As a former pharmacist, Mike Sullivan knows better that most how much of an impact spiralling drug costs are having across Canada. That goes for patients of course, but also employers, insurance companies and, ultimately, the pharmaceutical companies themselves. Big Pharma is certainly no fan of Sullivan presently, particularly his efforts to highlight exorbitant price increases ongoing in the industry. He describes his analytics company Cubic Health as “Moneyball for health benefits,” serving employers in their efforts to try and reduce the cost of prescription drug plans.
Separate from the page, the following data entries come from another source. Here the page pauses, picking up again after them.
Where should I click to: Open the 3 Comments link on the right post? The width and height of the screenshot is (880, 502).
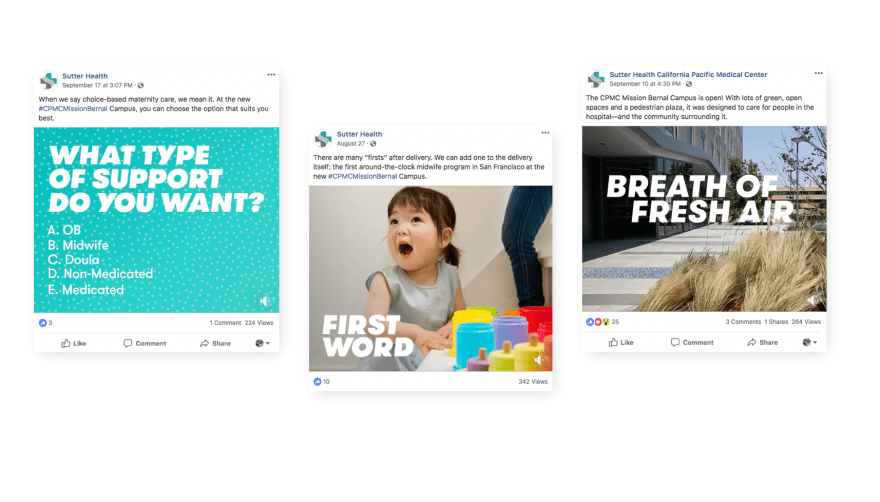tap(743, 322)
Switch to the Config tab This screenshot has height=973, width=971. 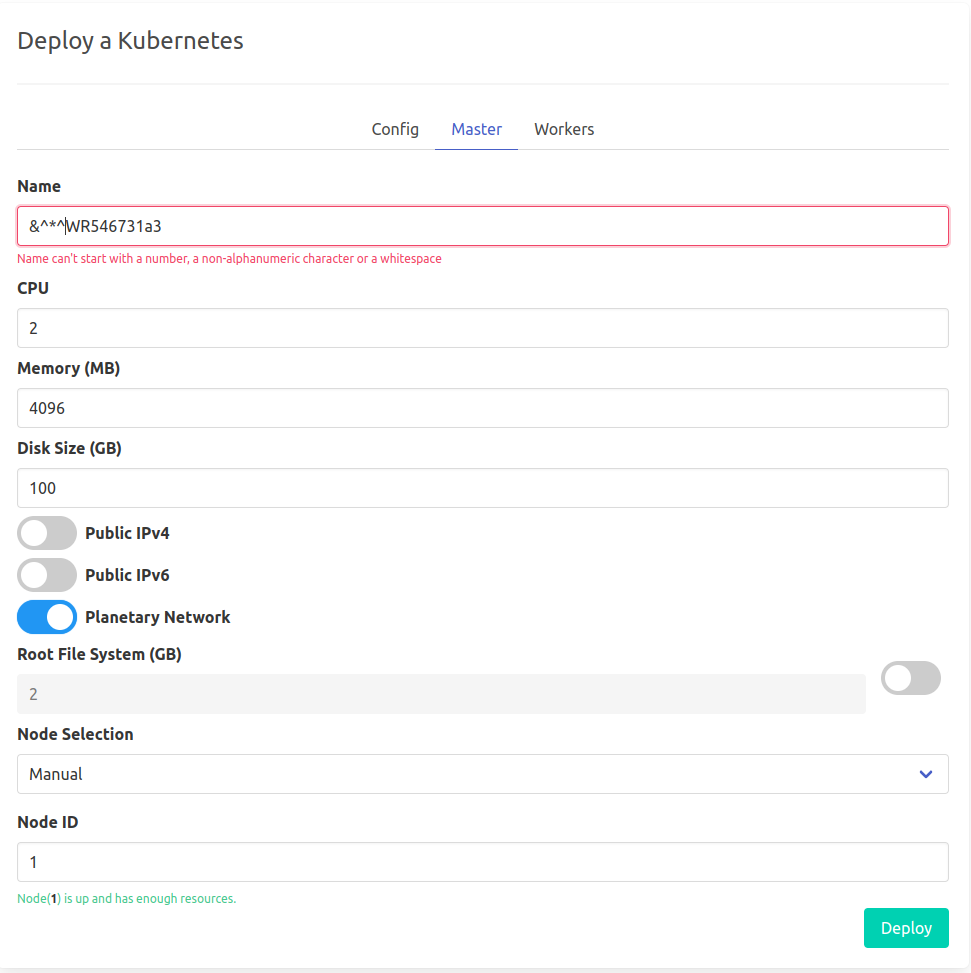(394, 129)
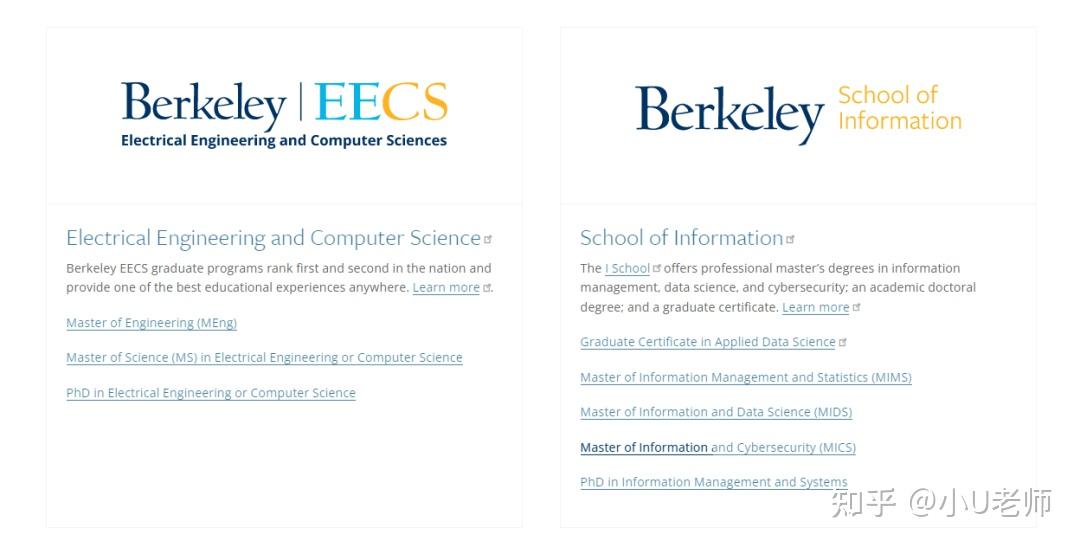This screenshot has width=1080, height=547.
Task: Open Graduate Certificate in Applied Data Science
Action: click(x=707, y=342)
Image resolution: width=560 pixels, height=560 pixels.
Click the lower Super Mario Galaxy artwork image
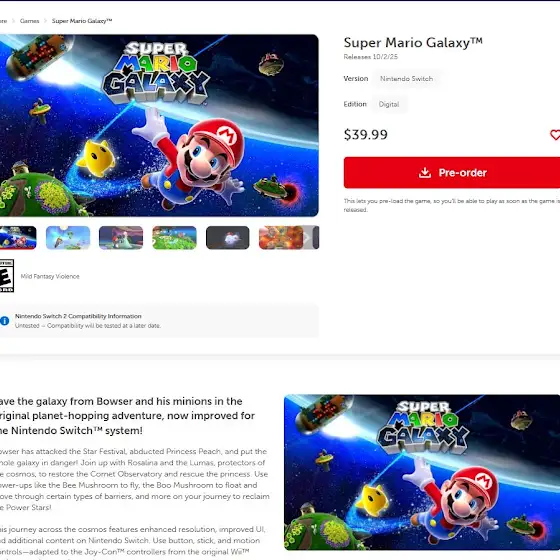[x=422, y=472]
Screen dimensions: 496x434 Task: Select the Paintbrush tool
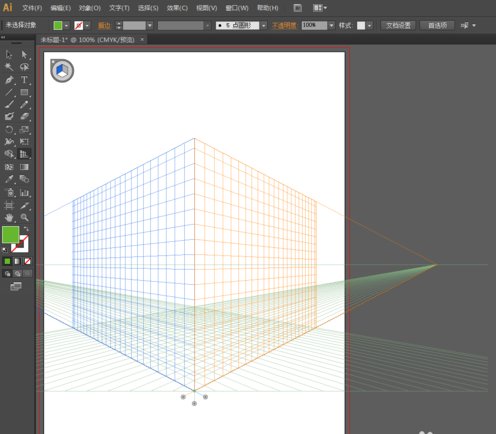9,104
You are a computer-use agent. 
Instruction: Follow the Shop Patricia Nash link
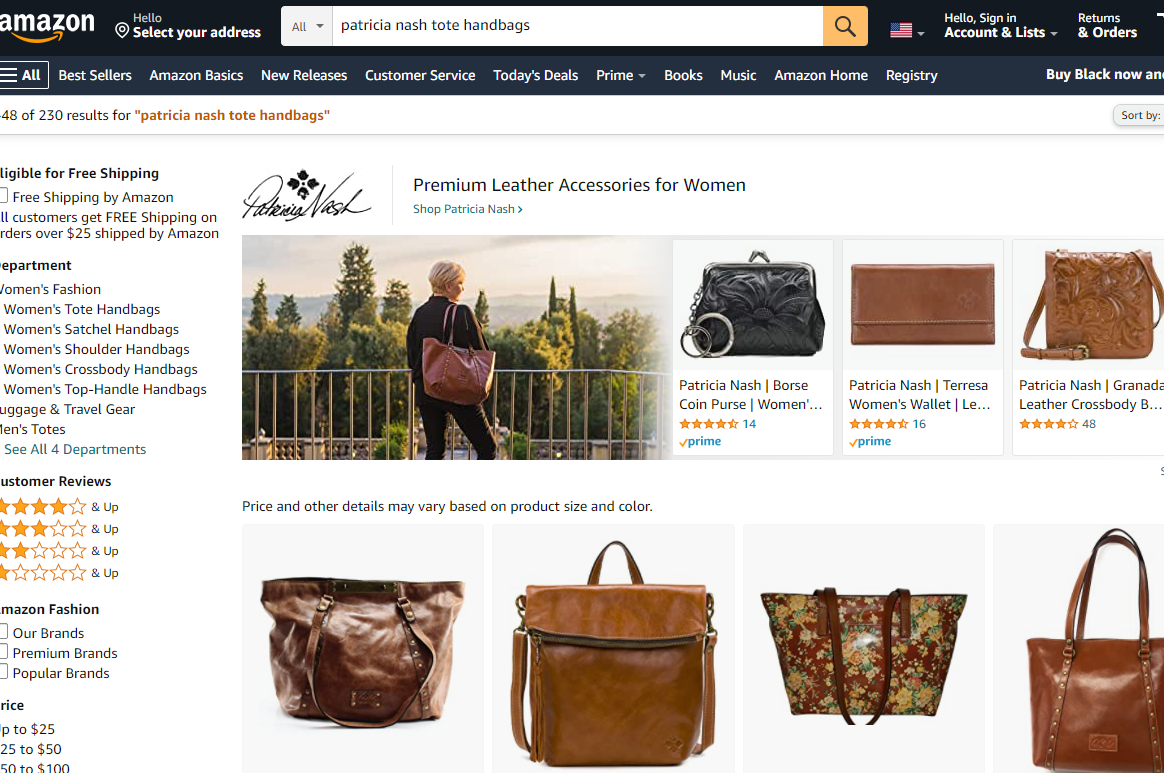[468, 209]
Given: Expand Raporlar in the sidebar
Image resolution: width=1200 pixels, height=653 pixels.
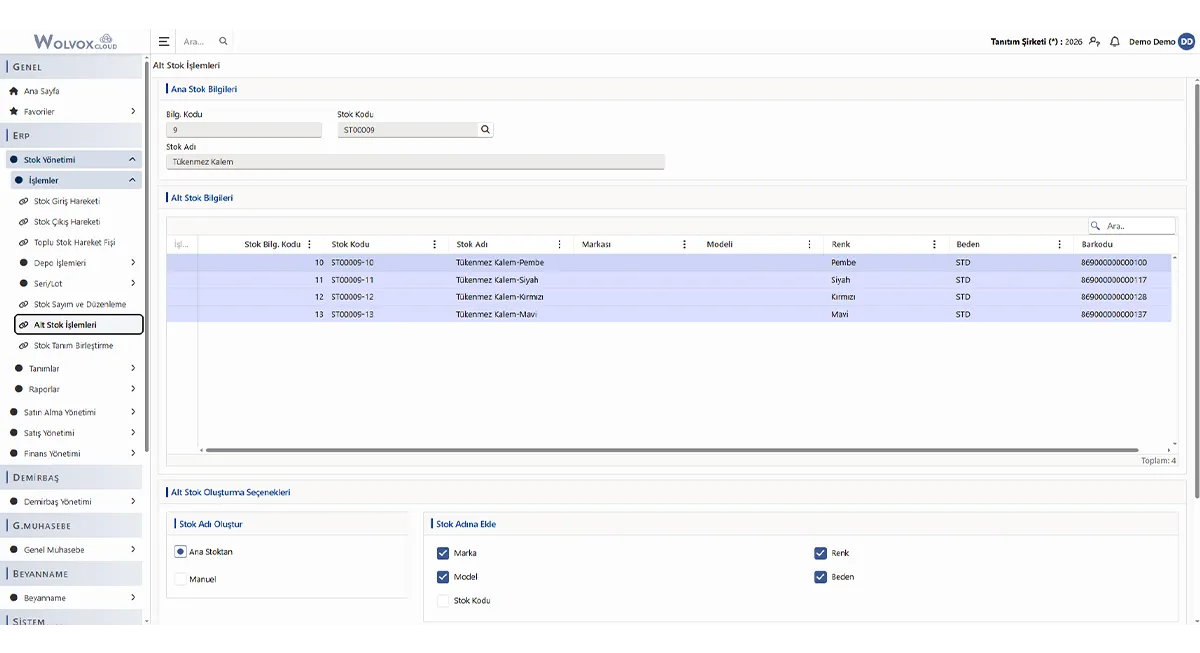Looking at the screenshot, I should click(x=133, y=389).
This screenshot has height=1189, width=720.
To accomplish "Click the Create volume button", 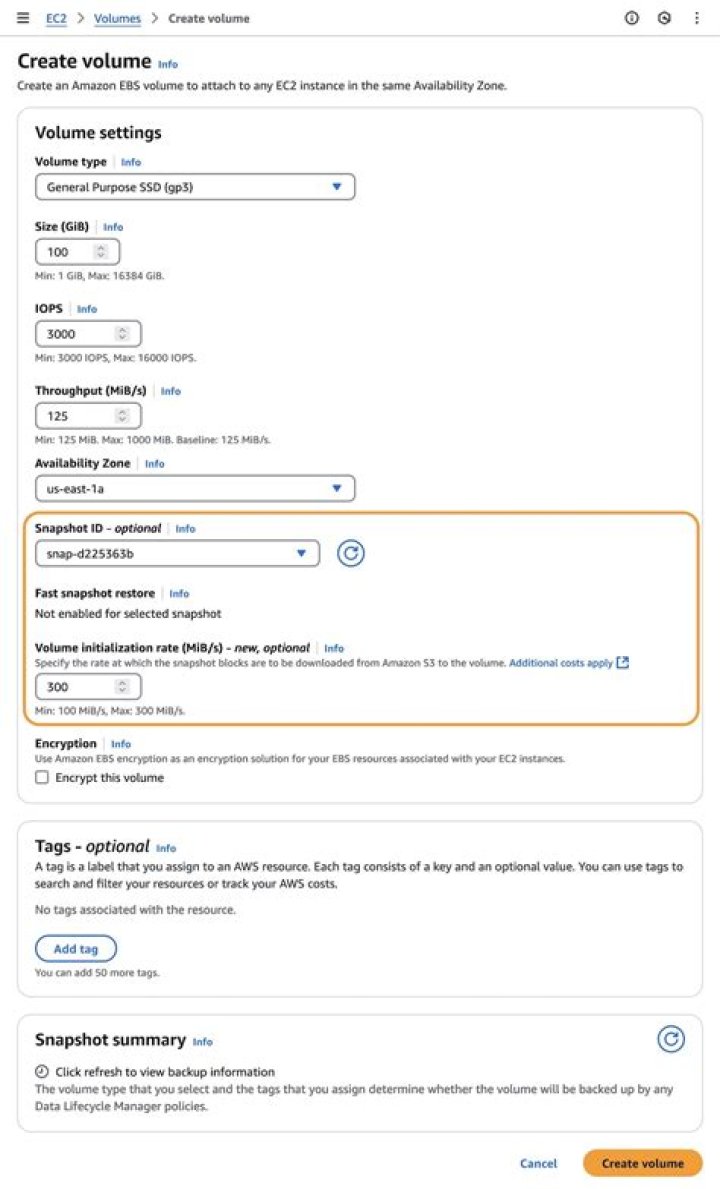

His clients tend to be larger companies, and if they are blanching at the sight of some of these drug bills, then imagine how small-to-medium sized firms are faring.
“We are in a world now where some of these speciality drugs have a six-figure annual cost,” says Sullivan. “A group we just started working with were hit with a claim that will cost them $280,000 per year, indefinitely.”
The rise in drug costs has been linked to the emergence of new speciality medications for lesser known illnesses. As Sullivan notes, however, more common diseases such as diabetes contribute plenty to soaring prices too.
“For diabetes, there is at least three new classes or drugs that didn’t exist ten years ago, so now the cost to treat diabetes is substantially higher. It’s a bizarre market because prices are all set on the brand side by a group called the Patented Medicines Prices Review Board. The generics are all pegged to a percentage of that, so really there isn’t a free market in drugs here.”
Having studied the data at some length, the Cubic Health founder believes the current system is unsustainable, with far reaching implications for a host of different industries. He is already seeing many employers buckle under the strain of funding drug benefit plans, so it’s not that surprising many are considering putting a cap on benefits, or even eliminating them outright. In his opinion, simply ignoring the problem will eventually make it much worse, as it would with any medical malady.
“Some people look at what we do – responsible cost containment – as a negative,” he says. “Pharmaceutical companies, insurance companies, plan advisors are traditionally not big fans of what we do. [But] a lot of people stand to lose tremendously if people [employers] start to say enough is enough. I think it is in everybody’s interest to sort this out.”